++++ Page excerpt
Comment by redczar
7 days ago
These are ads. How much money would Paramount+ pay to have such a “preview” shown to Apple TV users? Whatever this number is it is certainly much larger than $0. Therefore it is an ad.
7 days ago
These are ads. How much money would Paramount+ pay to have such a “preview” shown to Apple TV users? Whatever this number is it is certainly much larger than $0. Therefore it is an ad.
No, not quite. "Content previews", not "ads". A distinction with a difference.
When you 'hover' over an app on an Apple's tvOS, the app populates that preview section with whatever content it wants. In the linked article's screenshot, the Apple TV app is being hovered over, so the 'preview' section is populated with content from Apple TV.
If the user swiped right, to hover over the Arcade app, that preview would change to show some Arcade game. Hover over Netflix, Max, Hulu, Spotify apps, and you'll get content previews from them.
So yes, they are "ads", in a hyper-literal sense, but not strictly, not facilitated by the operating system, and not in any way that matters.
Product placement in movies and tv shows are ads. Product placement on Apple TV are ads. Previews for new movies at a movie theater are ads. We live in a society where filling up your car with gas subjects you to ads. They are everywhere. We are so inundated with ads that people think what Apple does are not ads.
++++++++
++++ Supplied material
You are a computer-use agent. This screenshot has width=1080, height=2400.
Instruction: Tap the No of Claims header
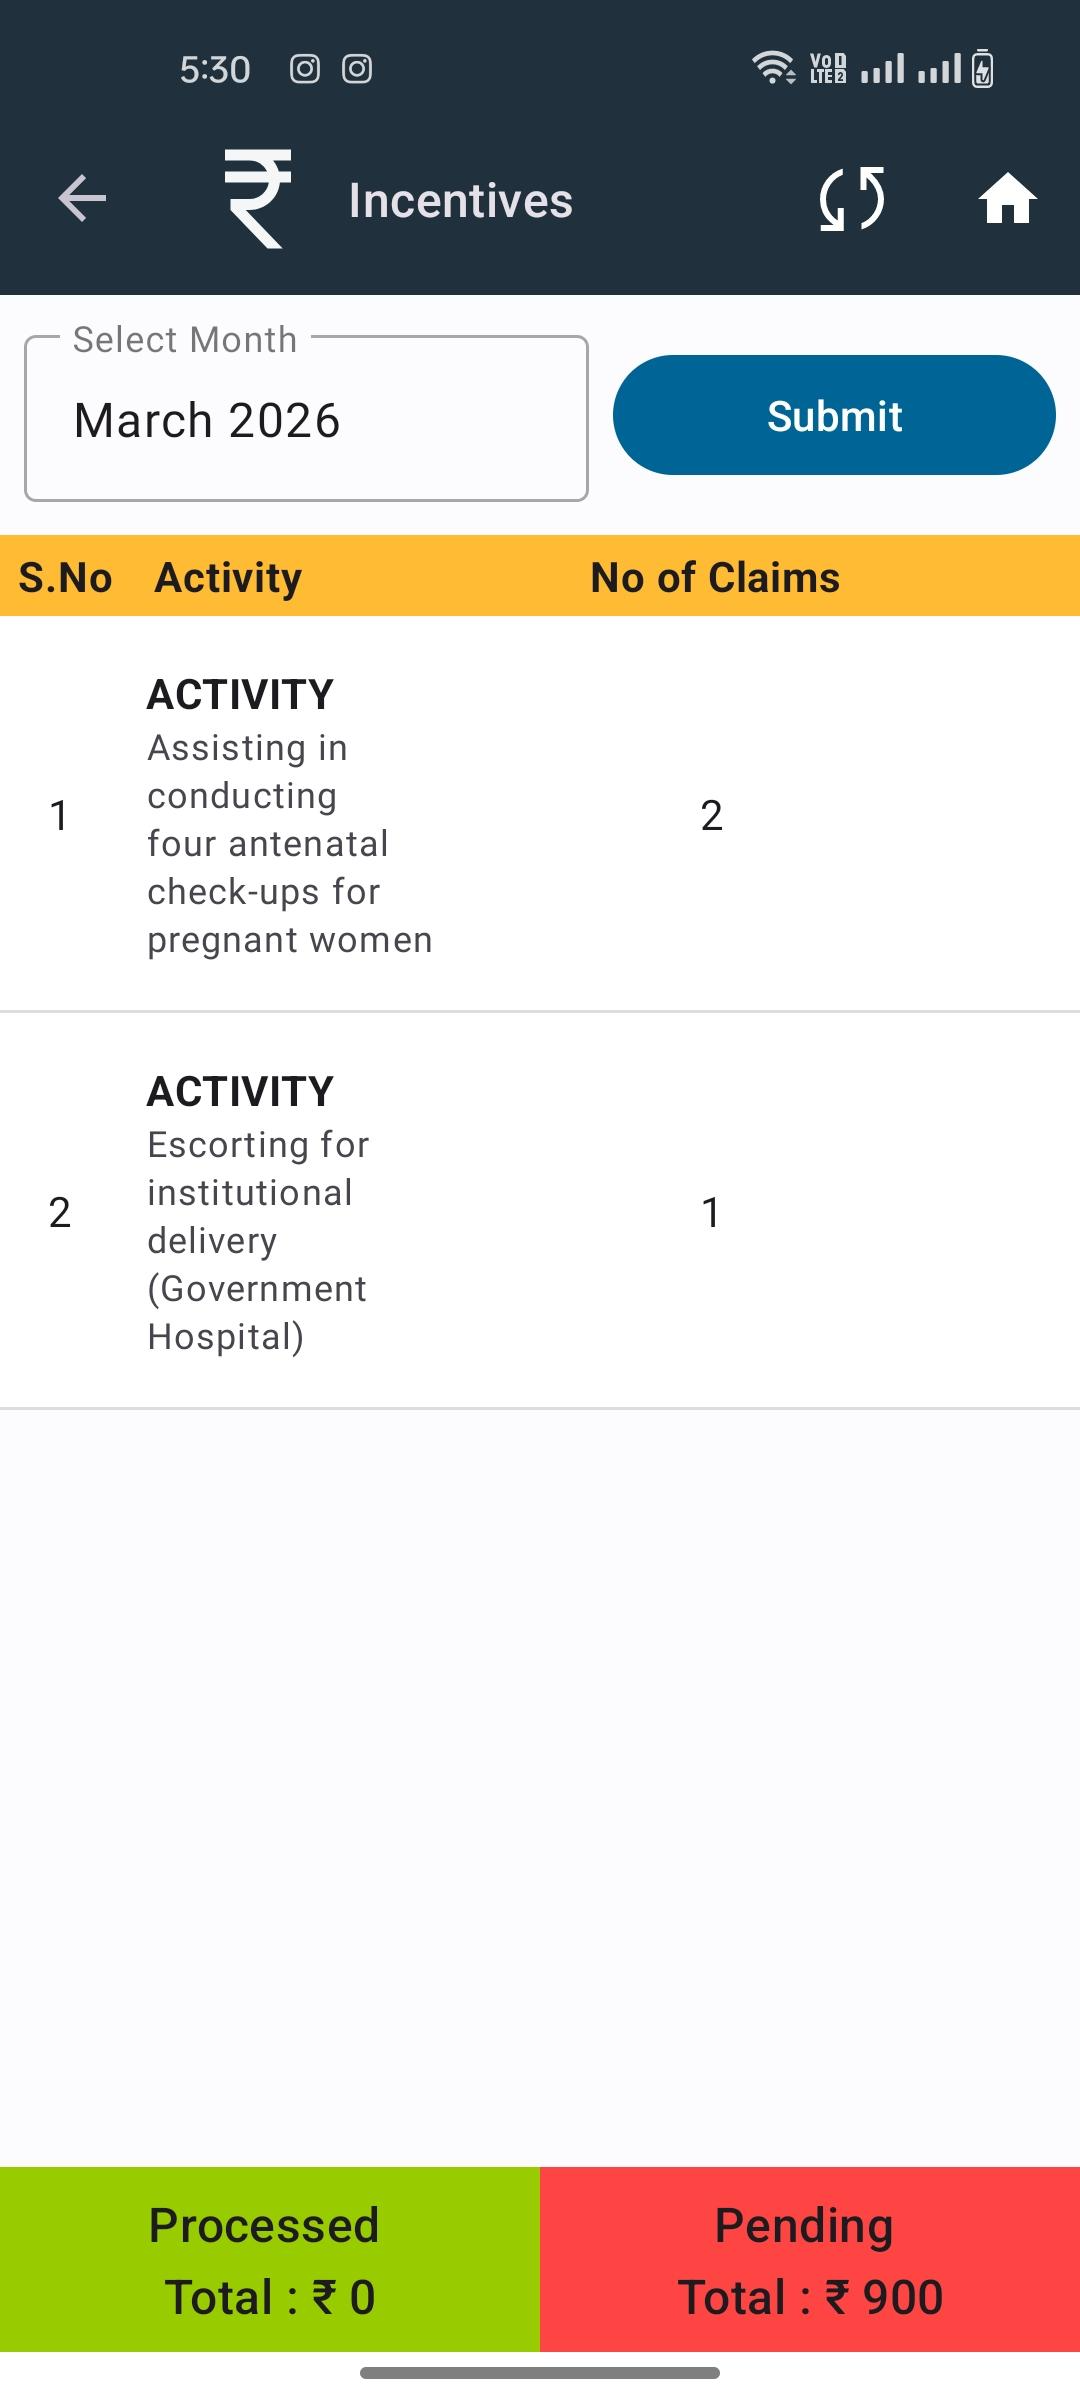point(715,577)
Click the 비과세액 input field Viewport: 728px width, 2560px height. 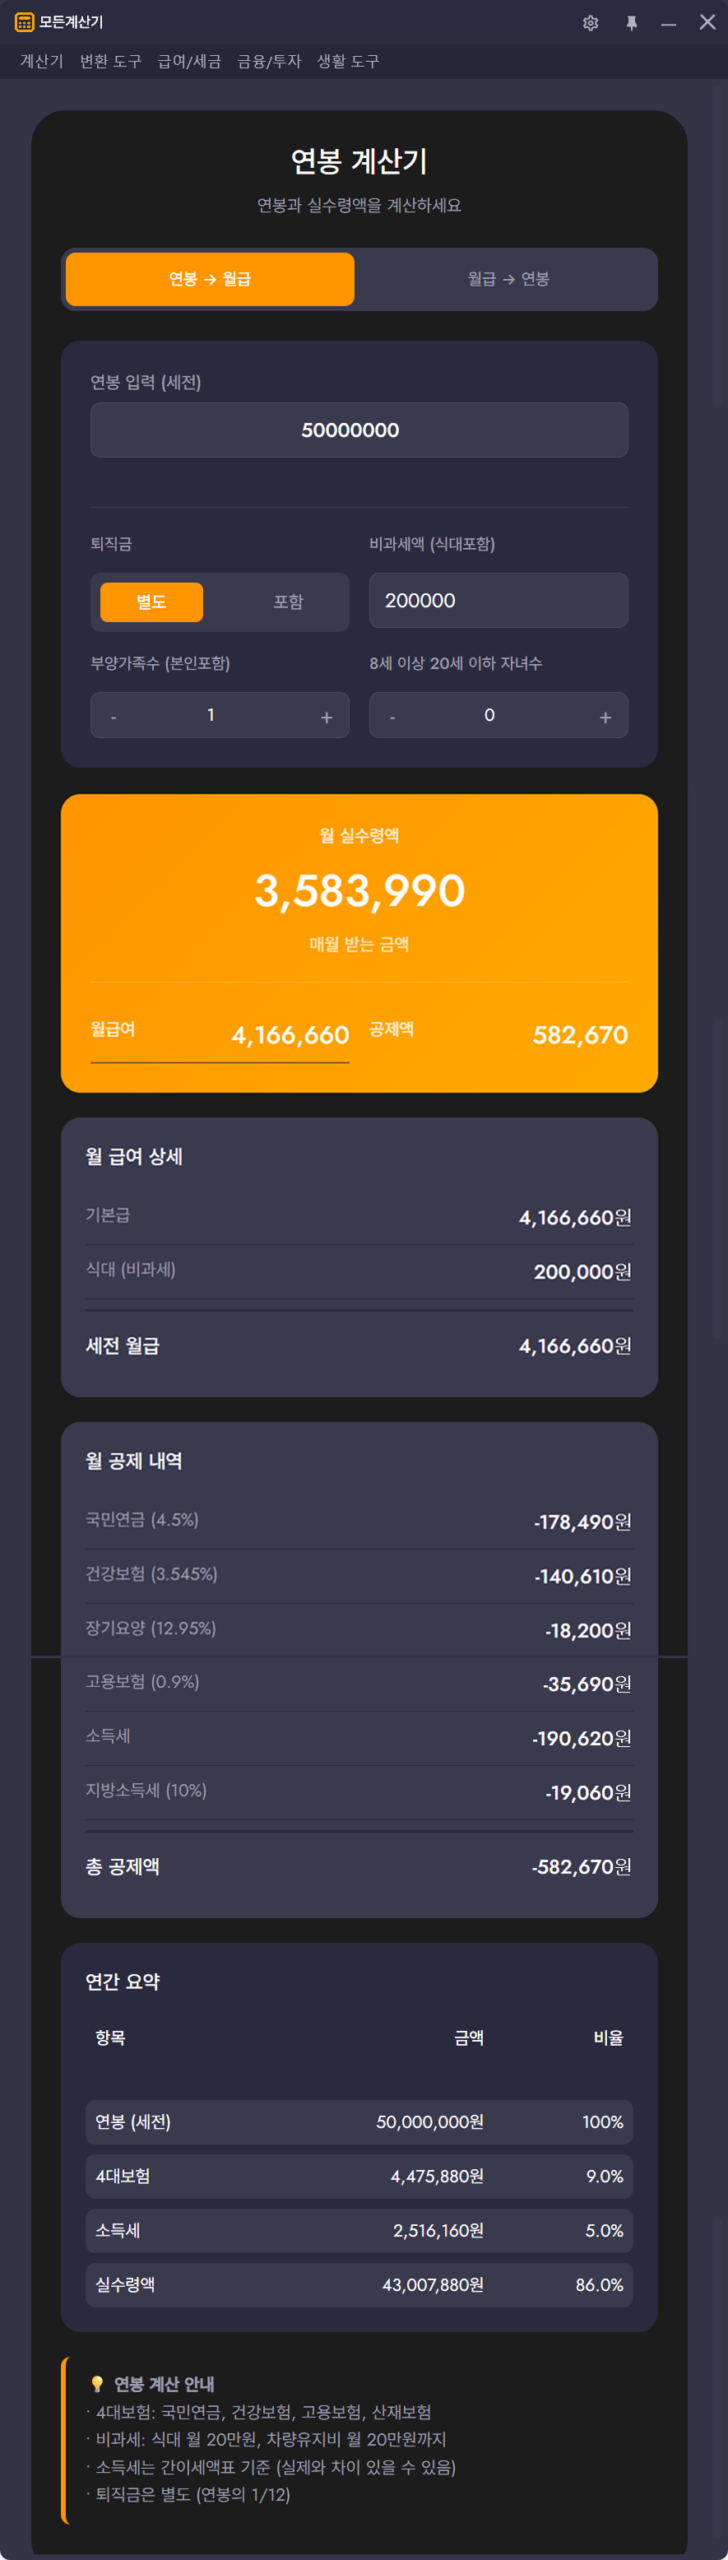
++++++++
__What this exercise asks__:
1. Which apps, other than the Apple TV app, does the comment thread name as ones a user could hover over to get a different content preview?
2. According to the comment thread, what fills the preview section when a user hovers over an app on tvOS?
3. Do these statements agree with the comment thread? Answer yes or no for each, and quote the deciding words.
(a) Paramount+ would pay more than nothing to have the preview shown to Apple TV users.
(b) The content previews are facilitated by the operating system.
(c) In the linked article's screenshot, the Arcade app is being hovered over.

__The answers__:
1. Arcade, Netflix, Max, Hulu, Spotify

2. The app itself fills it with whatever content it wants.

3.
(a) Yes: "Whatever this number is it is certainly much larger than $0."
(b) No: "not facilitated by the operating system"
(c) No: "the Apple TV app is being hovered over"